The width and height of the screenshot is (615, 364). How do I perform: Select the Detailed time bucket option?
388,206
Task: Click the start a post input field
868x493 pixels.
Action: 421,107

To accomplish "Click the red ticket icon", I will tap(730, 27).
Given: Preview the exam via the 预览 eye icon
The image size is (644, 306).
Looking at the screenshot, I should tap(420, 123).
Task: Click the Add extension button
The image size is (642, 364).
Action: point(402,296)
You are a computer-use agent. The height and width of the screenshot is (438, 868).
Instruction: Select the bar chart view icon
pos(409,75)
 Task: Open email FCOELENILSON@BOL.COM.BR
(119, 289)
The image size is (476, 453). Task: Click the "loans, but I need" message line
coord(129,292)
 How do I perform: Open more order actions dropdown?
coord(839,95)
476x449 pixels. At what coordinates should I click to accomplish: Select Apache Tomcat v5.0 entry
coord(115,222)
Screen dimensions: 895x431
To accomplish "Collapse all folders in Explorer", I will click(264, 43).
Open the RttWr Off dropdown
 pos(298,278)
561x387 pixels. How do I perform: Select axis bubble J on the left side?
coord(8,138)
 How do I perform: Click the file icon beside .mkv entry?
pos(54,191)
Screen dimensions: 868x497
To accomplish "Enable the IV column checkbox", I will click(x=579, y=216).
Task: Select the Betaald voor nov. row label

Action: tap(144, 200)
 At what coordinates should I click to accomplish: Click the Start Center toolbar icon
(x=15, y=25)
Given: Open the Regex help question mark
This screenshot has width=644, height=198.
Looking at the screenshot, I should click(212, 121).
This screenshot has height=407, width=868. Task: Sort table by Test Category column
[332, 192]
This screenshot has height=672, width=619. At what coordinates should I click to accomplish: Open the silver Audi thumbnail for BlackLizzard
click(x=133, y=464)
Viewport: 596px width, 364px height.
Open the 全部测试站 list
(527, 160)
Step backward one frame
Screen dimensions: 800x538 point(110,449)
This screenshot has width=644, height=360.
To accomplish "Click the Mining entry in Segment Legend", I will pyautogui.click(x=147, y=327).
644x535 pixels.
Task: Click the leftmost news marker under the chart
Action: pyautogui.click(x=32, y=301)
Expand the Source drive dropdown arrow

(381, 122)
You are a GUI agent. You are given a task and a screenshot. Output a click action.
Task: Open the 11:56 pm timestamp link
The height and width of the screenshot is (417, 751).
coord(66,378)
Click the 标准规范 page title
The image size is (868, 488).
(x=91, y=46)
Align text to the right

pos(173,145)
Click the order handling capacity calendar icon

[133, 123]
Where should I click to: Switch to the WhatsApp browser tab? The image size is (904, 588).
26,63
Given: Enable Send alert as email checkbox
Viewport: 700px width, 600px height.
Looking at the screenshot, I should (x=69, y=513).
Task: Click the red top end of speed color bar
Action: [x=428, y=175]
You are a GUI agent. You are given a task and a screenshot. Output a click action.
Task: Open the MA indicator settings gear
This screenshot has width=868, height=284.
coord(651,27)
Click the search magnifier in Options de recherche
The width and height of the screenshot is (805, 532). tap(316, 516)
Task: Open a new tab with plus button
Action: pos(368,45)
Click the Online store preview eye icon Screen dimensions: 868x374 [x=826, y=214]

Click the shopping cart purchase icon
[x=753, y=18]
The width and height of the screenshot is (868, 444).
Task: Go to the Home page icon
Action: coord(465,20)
· · · · · · ·
### WHAT YOU NEED TO DO
Go through the listing above and repeat all of it exactly.

### COMPLETED EXERCISE
The width and height of the screenshot is (615, 364). How do I perform: Select the Detailed time bucket option?
388,206
Task: Click the start a post input field
868x493 pixels.
Action: 421,107

To accomplish "Click the red ticket icon", I will tap(730, 27).
Given: Preview the exam via the 预览 eye icon
The image size is (644, 306).
Looking at the screenshot, I should tap(420, 123).
Task: Click the Add extension button
The image size is (642, 364).
Action: point(402,296)
You are a computer-use agent. The height and width of the screenshot is (438, 868).
Instruction: Select the bar chart view icon
pos(409,75)
 Task: Open email FCOELENILSON@BOL.COM.BR
(119, 289)
The image size is (476, 453). Task: Click the "loans, but I need" message line
coord(129,292)
 How do I perform: Open more order actions dropdown?
coord(839,95)
476x449 pixels. At what coordinates should I click to accomplish: Select Apache Tomcat v5.0 entry
coord(115,222)
Screen dimensions: 895x431
To accomplish "Collapse all folders in Explorer", I will click(264, 43).
Open the RttWr Off dropdown
 pos(298,278)
561x387 pixels. How do I perform: Select axis bubble J on the left side?
coord(8,138)
 How do I perform: Click the file icon beside .mkv entry?
pos(54,191)
Screen dimensions: 868x497
To accomplish "Enable the IV column checkbox", I will click(x=579, y=216).
Task: Select the Betaald voor nov. row label

Action: tap(144, 200)
 At what coordinates should I click to accomplish: Click the Start Center toolbar icon
(x=15, y=25)
Given: Open the Regex help question mark
This screenshot has width=644, height=198.
Looking at the screenshot, I should click(212, 121).
This screenshot has height=407, width=868. Task: Sort table by Test Category column
[332, 192]
This screenshot has height=672, width=619. At what coordinates should I click to accomplish: Open the silver Audi thumbnail for BlackLizzard
click(x=133, y=464)
Viewport: 596px width, 364px height.
Open the 全部测试站 list
(527, 160)
Step backward one frame
Screen dimensions: 800x538 point(110,449)
This screenshot has width=644, height=360.
To accomplish "Click the Mining entry in Segment Legend", I will pyautogui.click(x=147, y=327).
644x535 pixels.
Task: Click the leftmost news marker under the chart
Action: pyautogui.click(x=32, y=301)
Expand the Source drive dropdown arrow

(381, 122)
You are a GUI agent. You are given a task and a screenshot. Output a click action.
Task: Open the 11:56 pm timestamp link
The height and width of the screenshot is (417, 751).
coord(66,378)
Click the 标准规范 page title
The image size is (868, 488).
(x=91, y=46)
Align text to the right

pos(173,145)
Click the order handling capacity calendar icon

[133, 123]
Where should I click to: Switch to the WhatsApp browser tab? The image size is (904, 588).
26,63
Given: Enable Send alert as email checkbox
Viewport: 700px width, 600px height.
Looking at the screenshot, I should (x=69, y=513).
Task: Click the red top end of speed color bar
Action: [x=428, y=175]
You are a GUI agent. You are given a task and a screenshot. Output a click action.
Task: Open the MA indicator settings gear
This screenshot has width=868, height=284.
coord(651,27)
Click the search magnifier in Options de recherche
The width and height of the screenshot is (805, 532). tap(316, 516)
Task: Open a new tab with plus button
Action: pos(368,45)
Click the Online store preview eye icon Screen dimensions: 868x374 [x=826, y=214]

Click the shopping cart purchase icon
[x=753, y=18]
The width and height of the screenshot is (868, 444).
Task: Go to the Home page icon
Action: coord(465,20)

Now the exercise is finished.